** begin Extract **

My first Diwali with my husband's family was in 2018.

I want to be precise about this because the year matters in the sense that it was before we were married, which meant I was there in an unofficial capacity, which meant the stakes were entirely unclear. I was not the daughter-in-law yet. I was the person who might become the daughter-in-law. The family knew this. I knew this. Everyone was behaving accordingly, which meant everyone was being very warm and also very watchful in a way that they were doing their best to make invisible.

They did not make it invisible. But I appreciated the effort.

My husband had briefed me in the car. He told me his mother liked things done a certain way and he would show me the way. He told me his aunt asked direct questions but meant nothing by them. He told me his grandmother was hard of hearing and I should speak up. He told me the puja happened at a specific time and it was important to be ready for the puja.

I took notes. Mentally. I was ready.

I was not ready.

The house had twelve people in it. Not twelve I had expected. The twelve I had expected plus three who had arrived from out of town and whose relationship to the family I spent the first hour trying to reconstruct from overheard conversation and my husband's occasional under-his-breath explanations. The seating arrangement at dinner was governed by a logic I did not have access to. The gift I had brought, which I had agonised over and consulted three people about, was received with warmth and immediately placed somewhere I could not see, which I spent the rest of the evening wondering about.

My husband's mother served me first at dinner. This was, my husband told me later, significant. It meant something in the vocabulary of his family that I did not yet speak. I had received it without knowing I was receiving it. I felt retroactively grateful for having accepted the food with genuine enthusiasm rather than polite restraint.

At some point in the evening everyone was in different rooms doing different things and my husband found me in the kitchen with his mother, both of us eating the Sunfeast Marie Light that she had put out with chai, having a conversation about something I do not now remember but that felt easy. When he appeared in the doorway his expression was one of relief that I had not registered as necessary until I saw the relief.

He told me later that the kitchen conversation was the thing. If his mother was comfortable enough to be in the kitchen talking normally, the evening had gone well. I had not known about the kitchen metric. I had simply been hungry and his mother had been there and the biscuits had been on the table.

The Seating Politics

The seating arrangement at a joint family event is a document.

It communicates hierarchy, affection, obligation, and history in a format that everyone in the family can read and that newcomers cannot. I sat where I was told to sit. I did not know what my seat communicated. My husband, when I asked him later, said it was fine, I had been seated near his mother and his favourite cousin which was a good sign.

I asked why this was a good sign.

He explained a seating logic that I would not have independently constructed in several years of attending family events. There were people you sat near as a courtesy. There were people you sat near because you were trusted to handle them. There were people you sat near because the family wanted to observe the interaction. The categories were not labelled. You had to know the family to read them.

I did not know the family. I was learning it in real time, at dinner, while also trying to eat properly and make good conversation and not miss the cues I did not know were cues.

** end Extract **
** begin Raw data **

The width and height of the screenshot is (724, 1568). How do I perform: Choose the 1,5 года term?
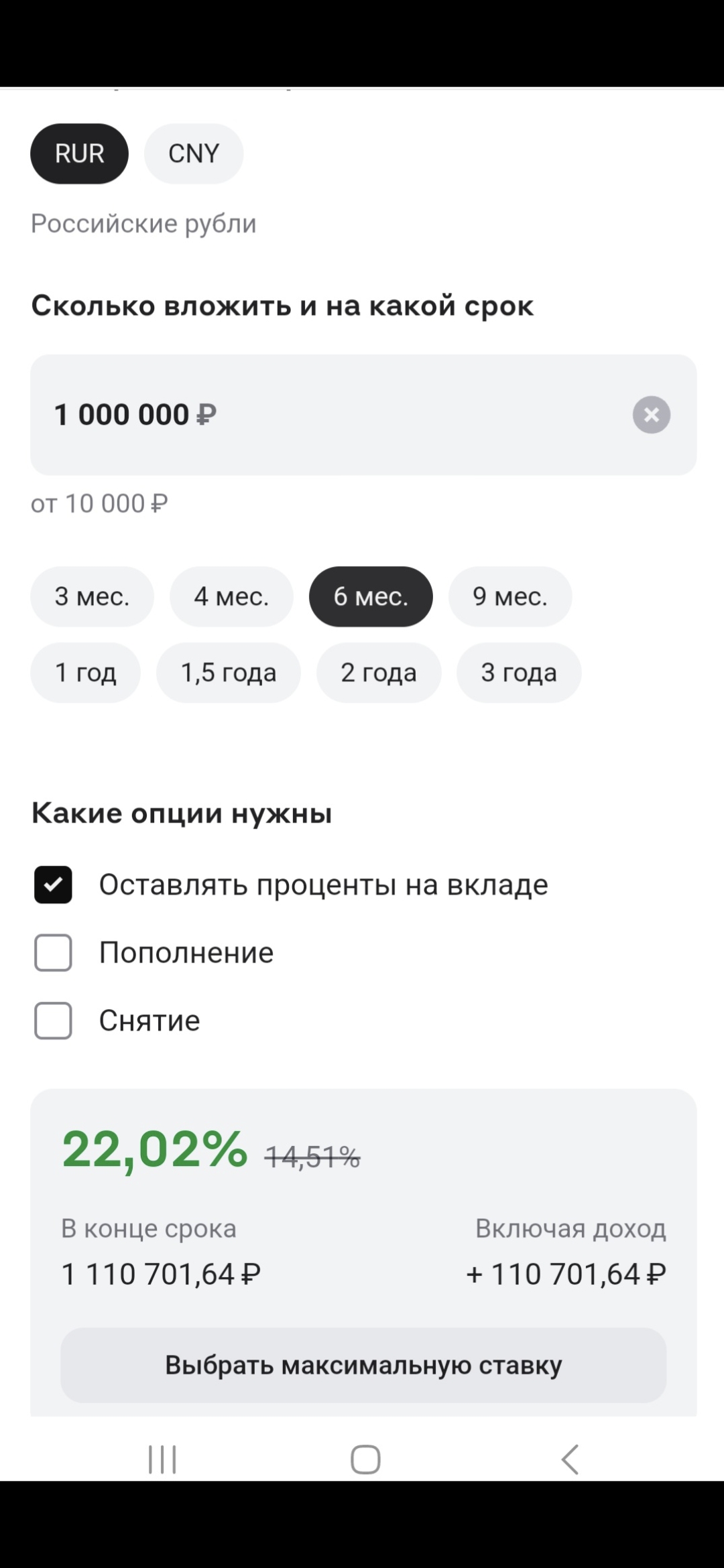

** end Raw data **

# Exercise set
1: Decide whether each statement agrees with the Diwali essay, answering yes or no and quoting the words that settle it: (a) The narrator's first Diwali with the husband's family took place after the wedding. (b) The husband's mother served the narrator first at dinner. (c) The narrator knew about the kitchen metric beforehand.
2: Reproduce everything in the Diwali essay from "It communicates hierarchy, affection, obligation, and" down to "this was a good sign.".

# Results for the exercise
1:
(a) No: "it was before we were married"
(b) Yes: "My husband's mother served me first at dinner."
(c) No: "I had not known about the kitchen metric."

2:
It communicates hierarchy, affection, obligation, and history in a format that everyone in the family can read and that newcomers cannot. I sat where I was told to sit. I did not know what my seat communicated. My husband, when I asked him later, said it was fine, I had been seated near his mother and his favourite cousin which was a good sign.

I asked why this was a good sign.